Debut de section - PermalienPhoto de Geneviève Fioraso

…et l'actualité récente est révélatrice de notre poids décroissant dans le concert européen.

C'est d'autant plus regrettable que, sur le fond même, on peut légitimement s'interroger sur les raisons qui poussent l'Union européenne à une réglementation imposant l'ouverture à tout prix du marché de l'énergie.

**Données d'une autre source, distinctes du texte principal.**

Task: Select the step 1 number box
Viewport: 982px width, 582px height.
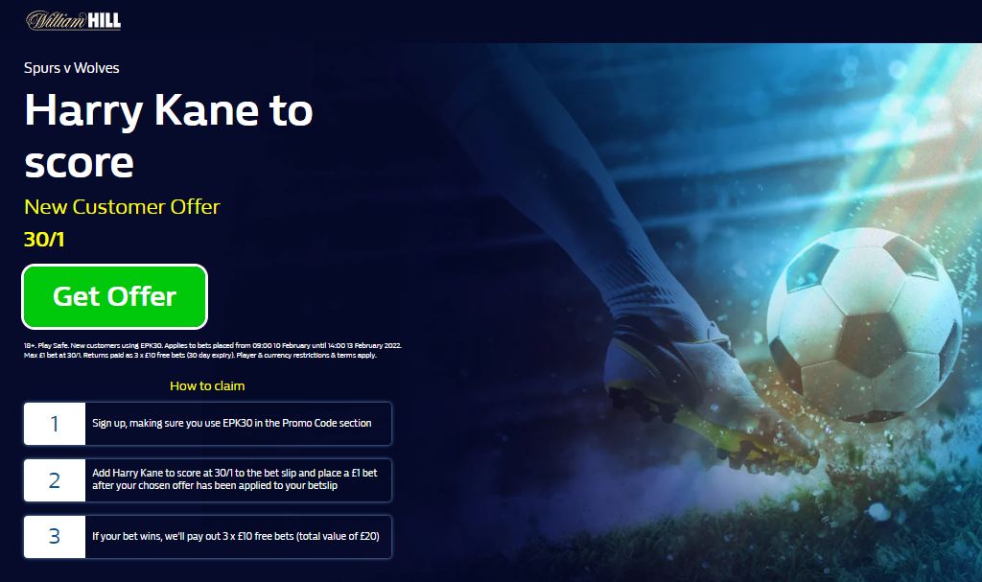Action: [55, 424]
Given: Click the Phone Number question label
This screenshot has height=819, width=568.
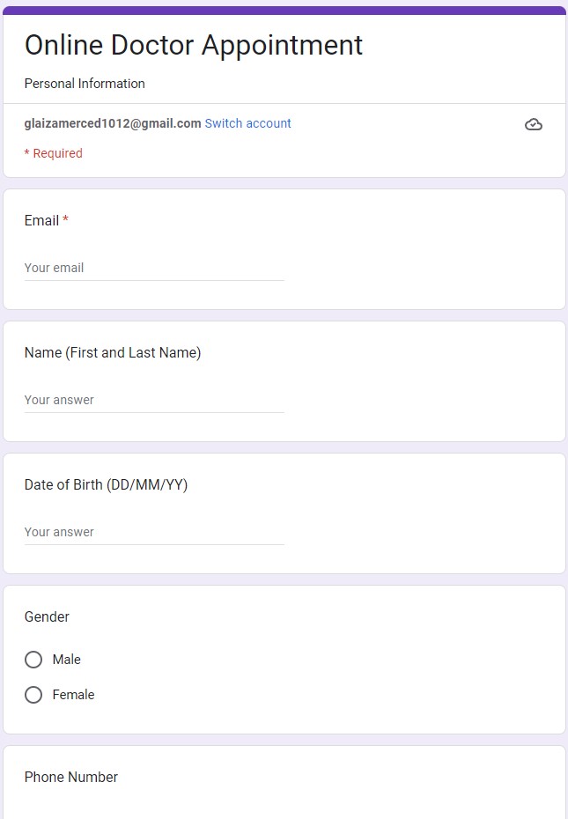Looking at the screenshot, I should click(71, 777).
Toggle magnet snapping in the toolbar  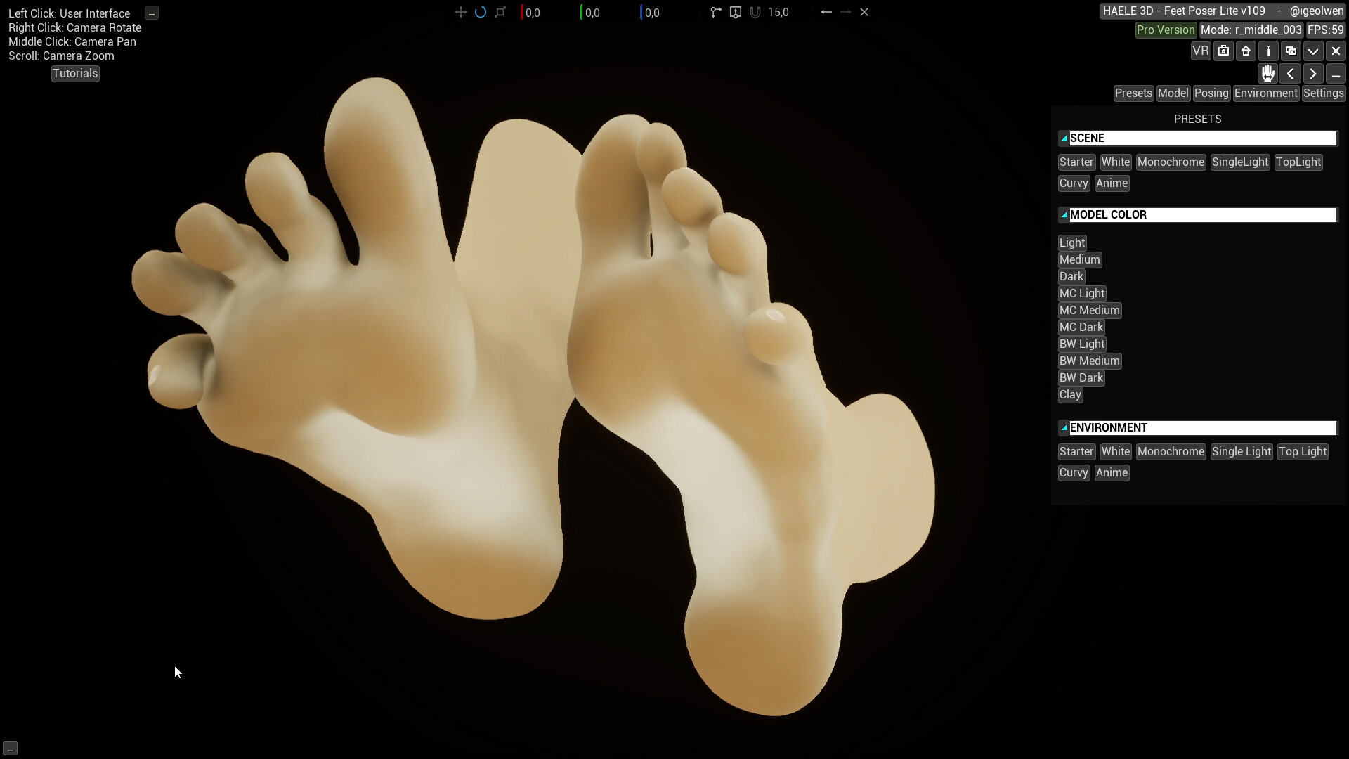(x=755, y=12)
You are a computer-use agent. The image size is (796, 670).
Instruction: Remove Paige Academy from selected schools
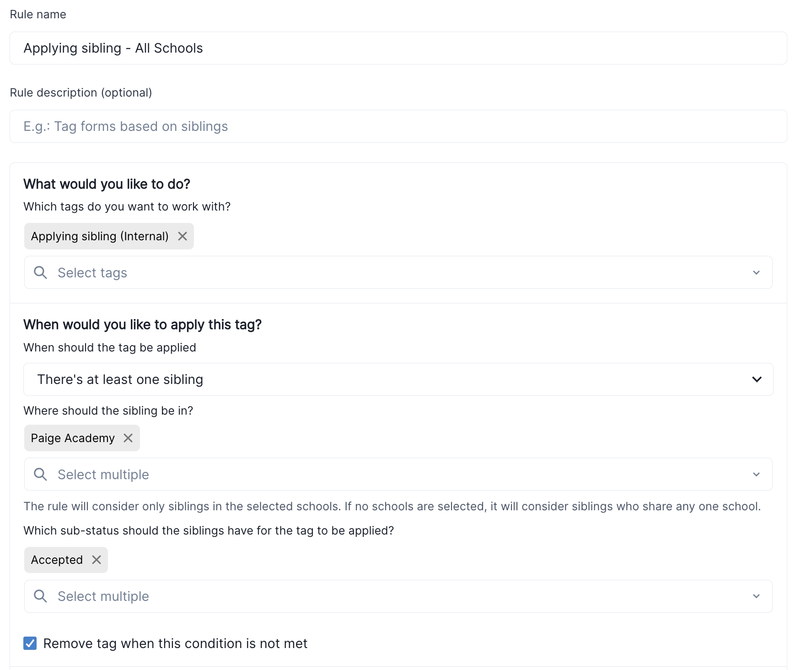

En réalité, cela procède toujours de la même analyse : la concurrence serait interne aux pays de l'Union européenne, alors qu'on sait bien qu'elle se situe dans les pays émergents – déjà bien émergés, d'ailleurs – comme le Brésil, l'Inde, la Corée ou la Chine. C'est donc la domination de la pensée unique, ultra-libérale, de la DG Concurrence de l'Union européenne qui, in fine, fragilise notre compétitivité et sert les intérêts américains et asiatiques, notre véritable concurrence, au détriment des intérêts européens.

C'est un contresens qui devient vraiment grave en situation de crise économique, sociale et environnementale, par son impact négatif, en particulier sur la compétitivité de notre industrie. Avec le TARTAM, un dispositif transitoire avait pu être mis en place, préservant les emplois des industries électro-intensives, au premier rang desquelles la chimie, notre second poste à l'exportation – là où nous sommes particulièrement mauvais en général –, la microélectronique, les cimenteries, les papeteries. Voulons-nous perdre tous ces emplois industriels et les emplois induits et indirects, en aval et en amont ? Ces industries font d'ailleurs des efforts importants pour rendre leur procédés de fabrication plus économes en énergie, avec un impact moindre sur l'environnement. Vous savez comme moi que la suppression à court terme de tarifs régulés adaptés à ces industries ne manquera pas d'entraîner des délocalisations supplémentaires au profit de pays à moindre coût salarial et utilisant l'énergie fossile génératrice d'émissions de gaz à effet de serre.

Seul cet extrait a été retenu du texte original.